Помню в конце июля, уже в статском платье, по делу захожу как-то вечером в канцелярию. В этот день как раз была у Мариинского дворца демонстрация солдатских толп, не желавших ни Константинополя, ни аннексий и ни контрибуций. Христофоров сидит за столом один и что-то по обыкновению проверяет. В канцелярии пусто. Все писаря ушли гулять.

Начали мы с ним говорить на злободневные темы.

— Высс…, г-н капитан, что же теперь будет?

— Да что же будет, Владимир Васильевич, проиграли войну, разве Вы сами не видите?!

— А что ж дальше-то будет?

— Как-нибудь выкрутимся… Велик Бог земли Русской!..

Больше я Христофорова не видал.

Когда настал октябрьский переворот и полк. Бржозовский умудрился превратить Семеновский полк в «Полк по охране Петрограда», Христофоров по-старому заведывал строевой канцелярией. В этих казармах на Загородном проспекте он вырос и состарился. Куда же ему было идти?

Что о ним случилось дальше — не знаю.

Разбивка гвардейских новобранцев — годы 1904–1906

Новобранцы, отобранные воинскими начальниками для службы т. Гвардии, начинали прибывать в Петербург партиями приблизительно в начале октября. Отбирались они по росту, сложению и состоянию здоровья. Это был, действительно, цвет русской молодежи, лучшее, что давала Россия в свои лучшие отборные войска.

Уже в начале октября в полковом приказе начинали появляться такие параграфы:

«Сегодня в 5 час. вечера в Михайловском манеже Его Сиятельство командир Гв. Корпуса будет производить очередную разбивку новобранцев. Для приемки новобранцев от полка нарядить и выслать к указанному часу в манеж по четыре унтер-офицера от рот К. В., 5-ой, 9-ой и 13-ой.
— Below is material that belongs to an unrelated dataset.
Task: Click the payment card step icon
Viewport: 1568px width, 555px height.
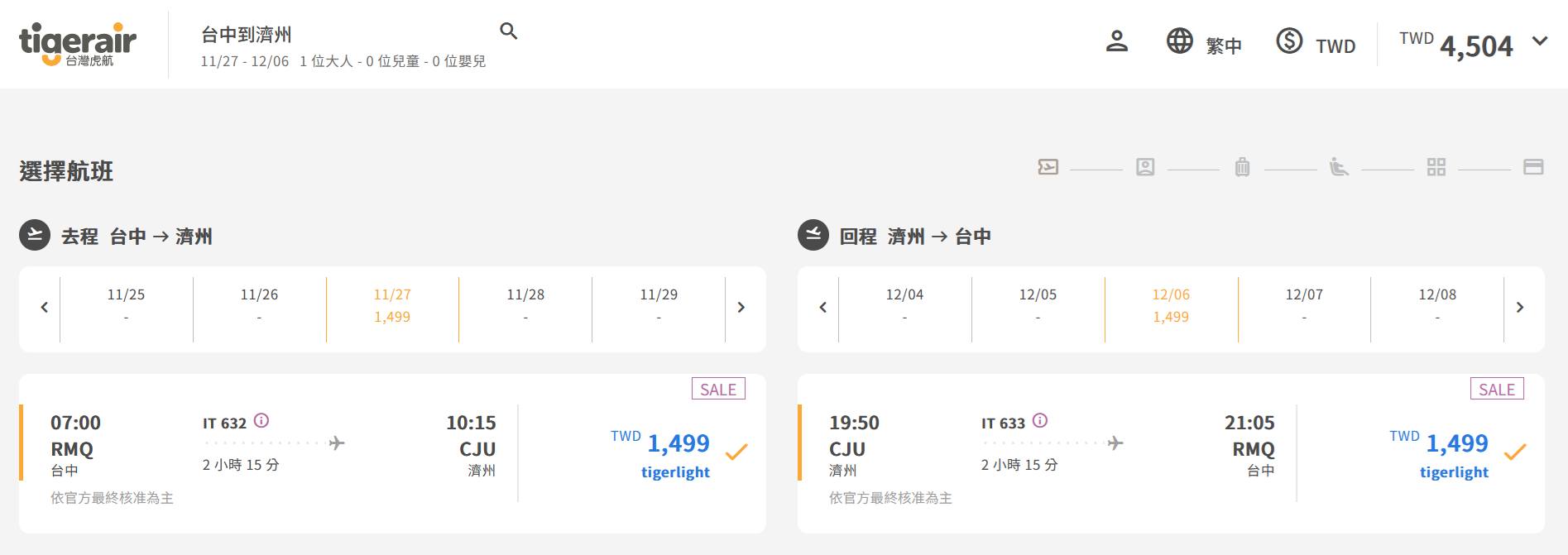Action: coord(1533,167)
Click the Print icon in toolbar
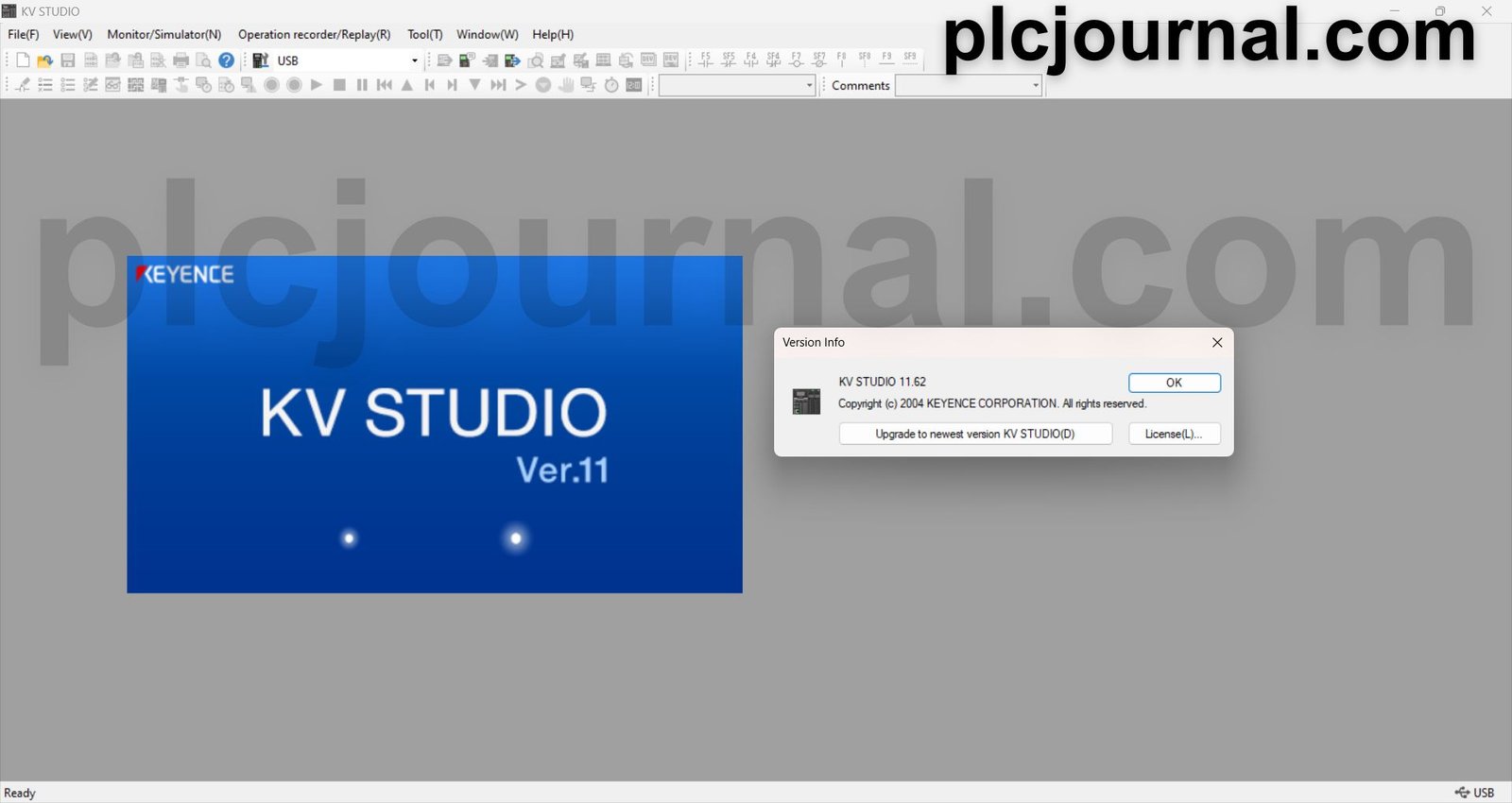 tap(181, 60)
Для наблюдения за приемкой и для отвода новобранцев в казармы назначается подпоручик Н. Н., которому быть в обыкновенной форме. Для унтер-офицеров форма одежды — парадная при тесаках.

Для вещей новобранцев нестроевой роте нарядить подводу, которой и пробыть к задним воротам манежа по Малой Итальянской к 7 часам вечера. Туда же к тому же часу прибыть хору музыки.»

* * *

К 5 часам вечера во всю длину огромного, освещенного манежа, стояло человек 800 парней в самых разнообразных одеяниях. Все построены по росту, в несколько рядов, один ряд от другого сажени на три. Все пострижены под машинку, шапки и картузы у всех в руках. Рядом с каждым на земле сундучок с пожитками. В манеже тепло. Слышен гул голосов, а от дыхания и прочих испарений все кажется как бы в тумане.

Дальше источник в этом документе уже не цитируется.